Like I say, mostly yawns at that old 'would you trust a citizen neurosurgeon to remove your kid's neuroblastoma?' gambit. Answer: 'No'. Answer continues: 'Nor would I trust one of those journos who made up over 100 totally false stories about the McCanns to tell me how many legs I had. Let alone offer me something with "more professionalism than mere crowd-powered demagoguery".'
Let's be honest, too much of our journalism is exactly that - 'crowd-powered demagoguery' ... except the crowd is populated by journalists in what Tony Blair once called a hunting pack of 'feral beasts'.
Too much journalism is too bad to make the claims that Frederic, and others, make in defence of it. Differentiating it from random rumour and the "utterly superficial" by virtue of its "painstaking" professionalism - a differentiation that Frederic himself concedes is all too rare.
There are differences and distinctions between those of us paid to do journalism and those of us not - but 'professionalism' isn't it. Especially since more of us would trust a total stranger than a journalist to tell us the truth.
To be fair to Frederic, he acknowledges that 'citizens' have a role in telling their own story about themselves to themselves - but the mask slips when he talks about "newsrooms" having "a challenge on their hands"; that what non-journalists have to say about their world is an "input" that needs "handling".

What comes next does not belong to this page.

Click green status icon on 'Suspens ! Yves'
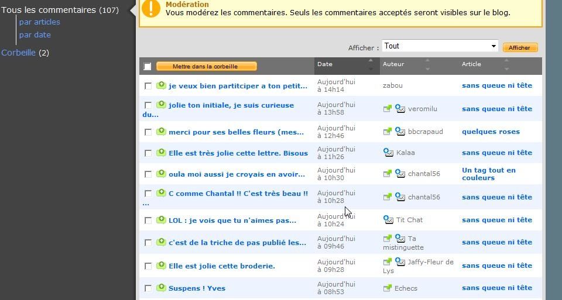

Frederic seems to think 'citizen' and 'journalism' are contradictions - he probably didn't mean to but, put like that, you see it for the nonsense that it is. And you have to be careful, you know, with 'oxymoron' - it doesn't quite mean what you think it means. If you want to sound really clever, do the Greek: oξύς (sharp) and μωρός (dull) ... which kinda reads across to citizen=sharp, journalism=dull ... though, of course, in French that would be the other way round.
Journalists forget at their peril that the facts they deal in - assuming they are dealing in facts - don't actually belong to them. And they have no right to manipulate them on the other side of some 'professional' membrane, separated from the citizens whose lives they're both describing and - potentially - changing.
And if you don't get that, you kinda don't get very much.
Anyhows, all of this will be on the agenda at what we hope will be the biggest ever Citizen Journalism conference in the UK - it's at the LSE on 11 June.
The Value of Journalism (#voj10 on Twitter) will look at CitJ from every angle - especially, what it means to the so-called 'professional tribe' and how it nurtures and supports our civic lives.
My hunch is that 'oxymoronic' is not a word we'll be using much.